Auch soweit das Landgericht den Umzug der Beklagten von der größeren in die kleinere Wohnung bewertete, wäre dies zwar zu berücksichtigen, aber auch die Gründe dafür in die Erwägung mit einzubeziehen und könnte erst nach Anhörung der Vermieterin und ggfls. der Zeugen geklärt werden. Für die Frage der Ernsthaftigkeit des Vorliegens des Eigenbedarfs käme es auf die Umstände zum Zeitpunkt der Kündigungserklärung an. Aus dem Eigentum folge die Befugnis des Vermieters zur Entscheidung darüber, von welchem Zeitpunkt an ein Wohnbedarf Anlass für eine Eigenbedarfskündigung sein soll.
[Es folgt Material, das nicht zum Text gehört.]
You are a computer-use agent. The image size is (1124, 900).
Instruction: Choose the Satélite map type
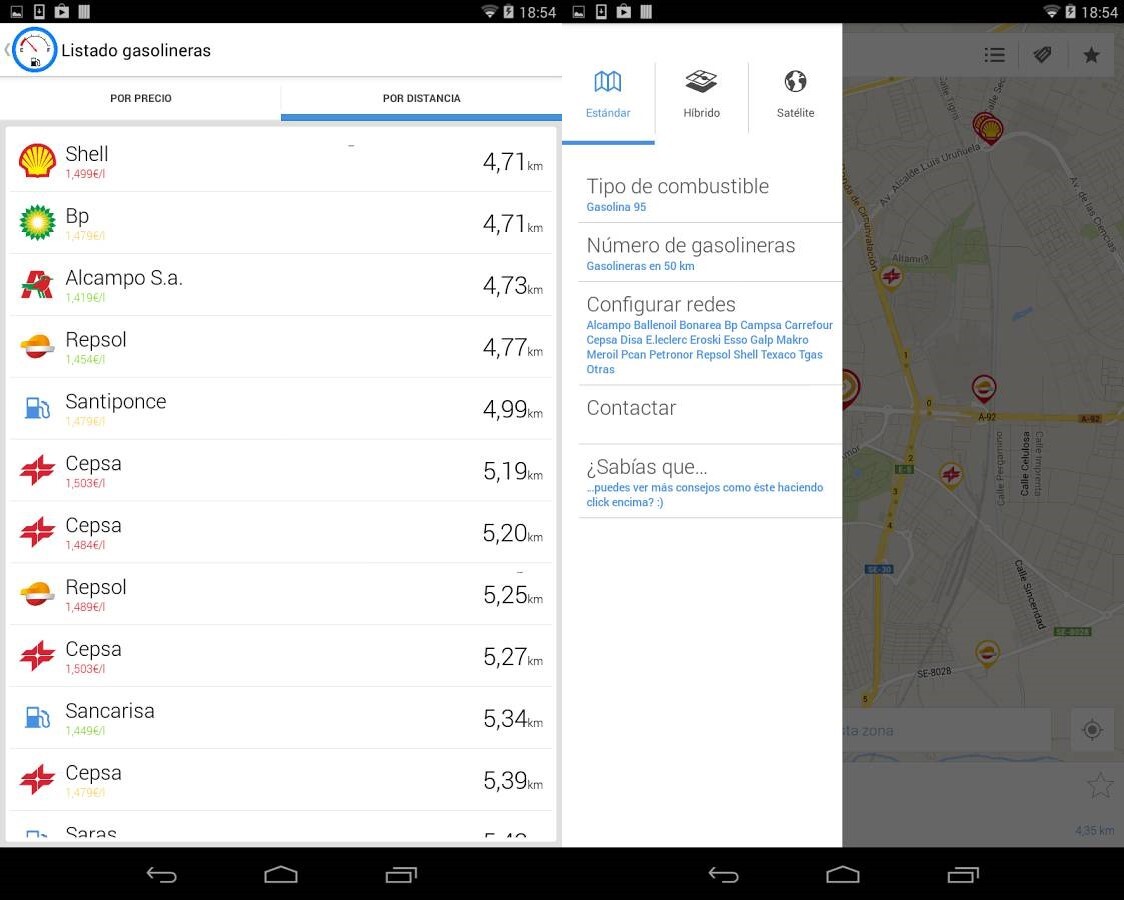coord(795,95)
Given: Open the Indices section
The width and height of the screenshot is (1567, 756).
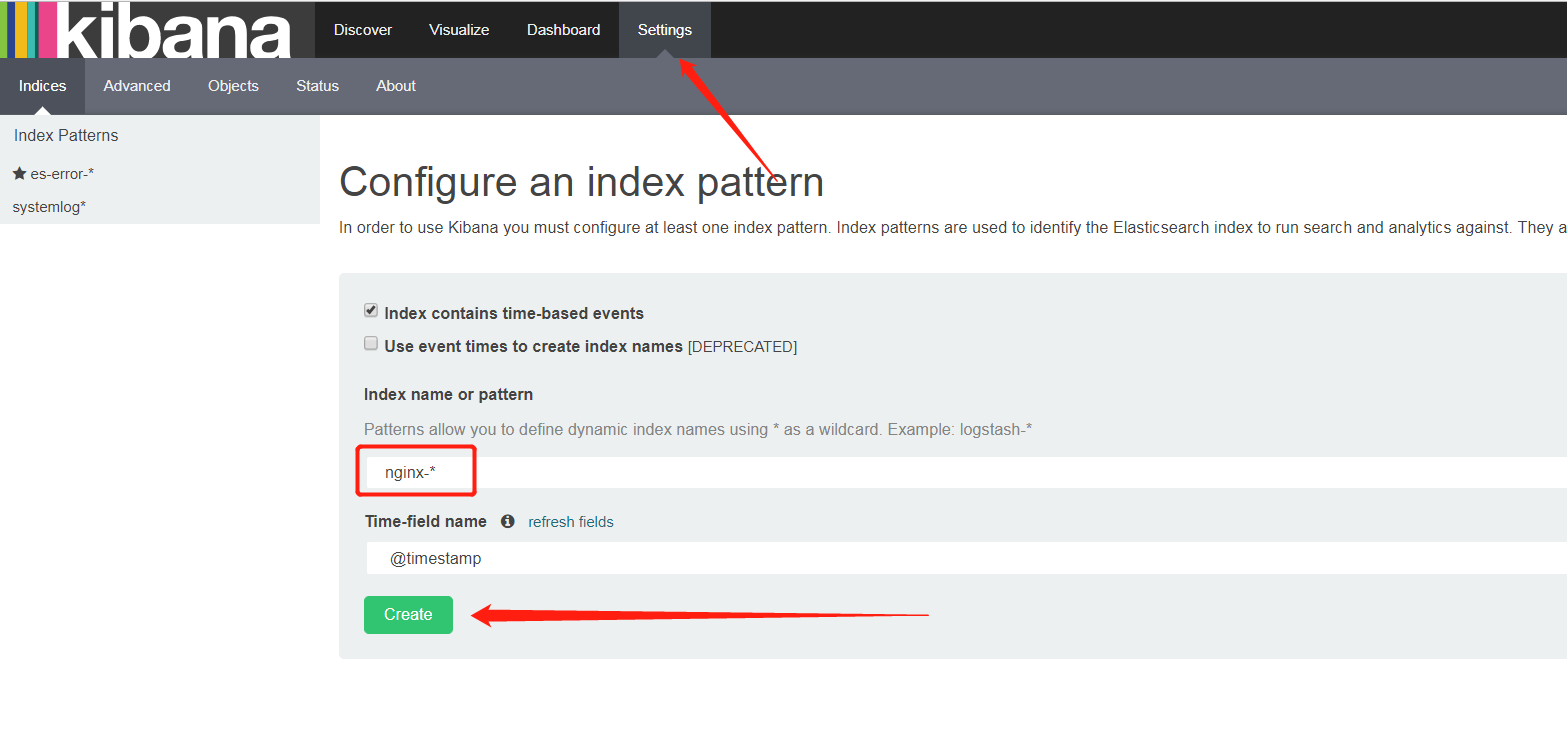Looking at the screenshot, I should click(x=42, y=85).
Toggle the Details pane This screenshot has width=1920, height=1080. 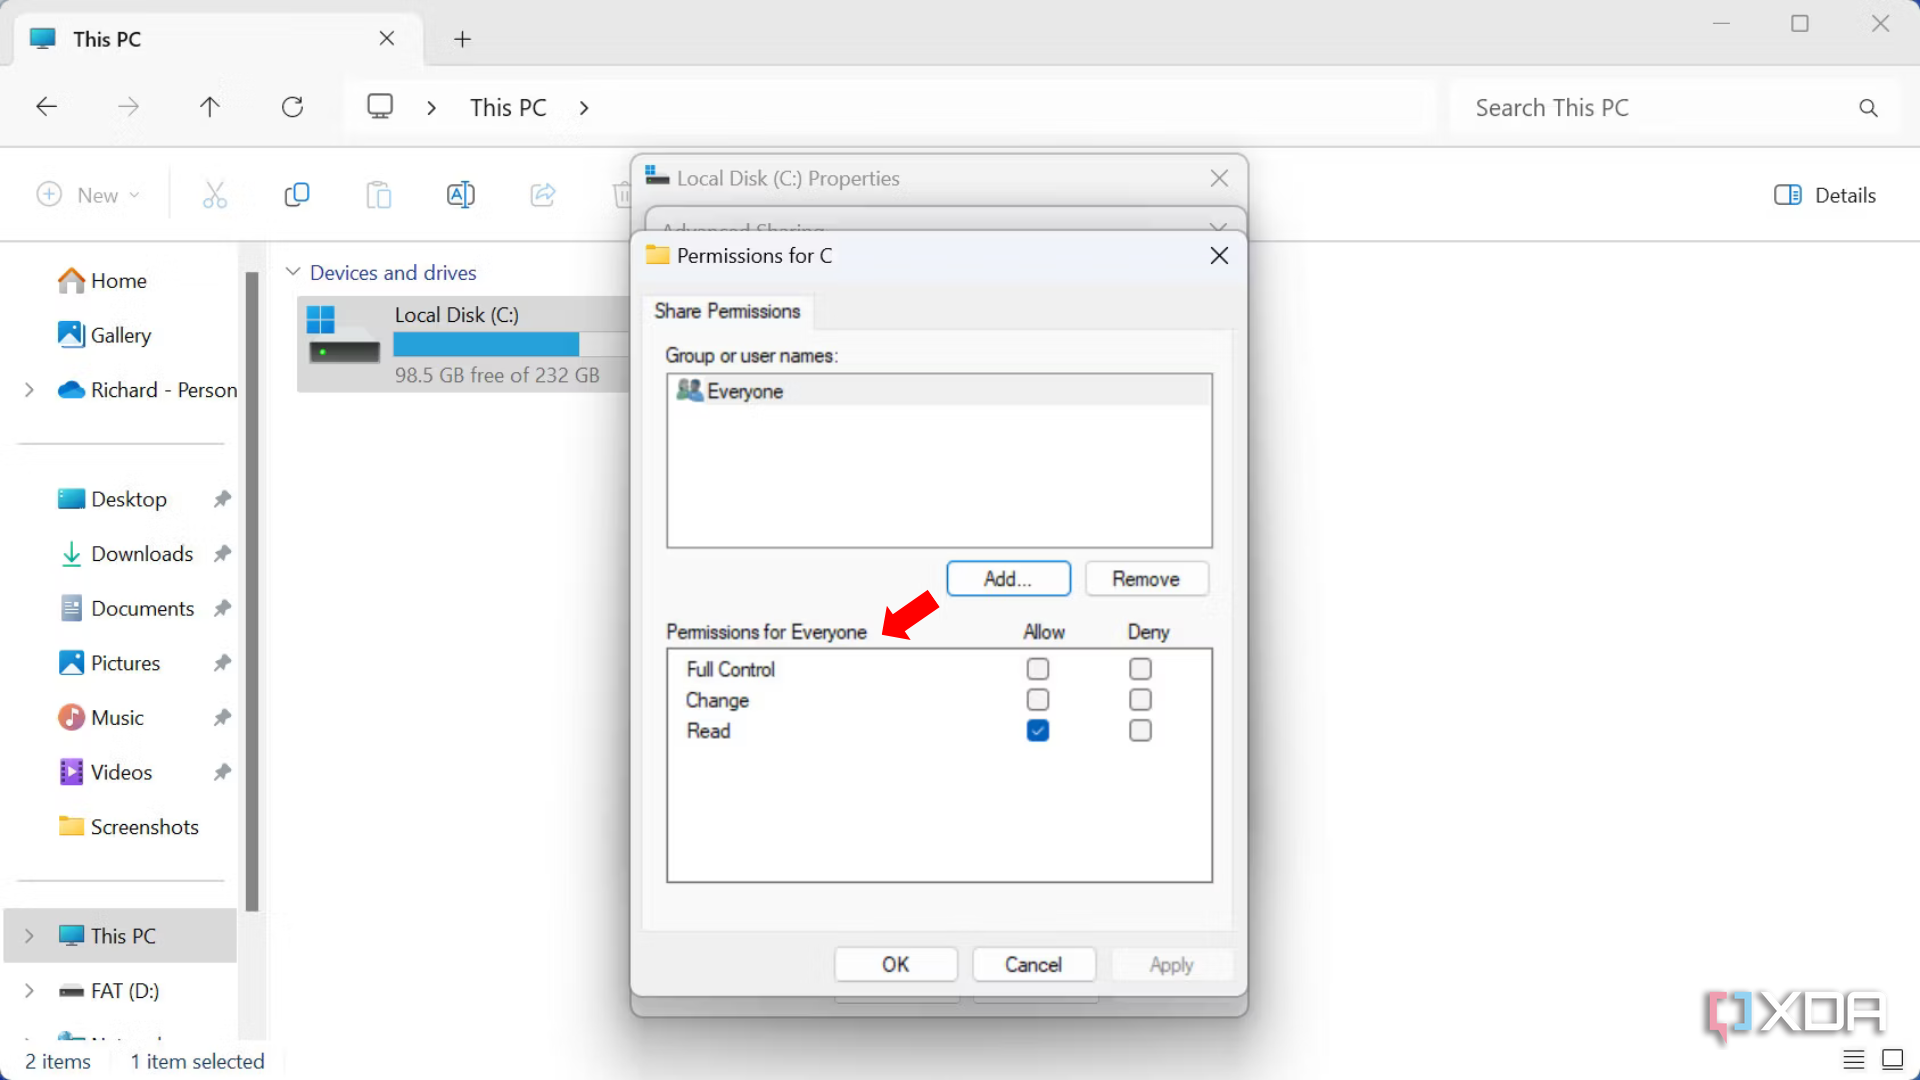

Dies hänge damit zusammen, dass der Wunsch sich nicht ausschließlich oder gar in erster Linie an objektiven Kriterien messen lasse, sondern mit dem persönlichen Lebensweg eines Menschen, seinen Zukunftsplänen und seinen persönlichen Vorstellungen und Bedürfnissen zusammenhänge.

Nach der Zurückverweisung sei das Landgericht veranlasst, die Frage, ob der vom Vermieter zur Begründung der Kündigung angegebene Erlangungswunsch „nachvollziehbar und vernünftig“ sei, nicht mit der weiteren Frage zu vermengen, ob der vom Vermieter geltend gemachte Eigenbedarf auch tatsächlich bestünde und realisierbar wäre.  Dass die benannten Gründe (familiäre Kontakte pp.) vernünftig und nachvollziehbar seien, läge auf der Hand. Vorrangig sei zu prüfen, ob das tatsächliche Bestehen dieses Nutzungswunsches zur Überzeugung des Berufungsgerichts nachgewiesen sei, also insbesondere auch ernsthaft verfolgt würde und nicht bloß, um z.B. einen unliebsamen Mieter aus der Wohnung zu verdrängen, vorgeschoben sei.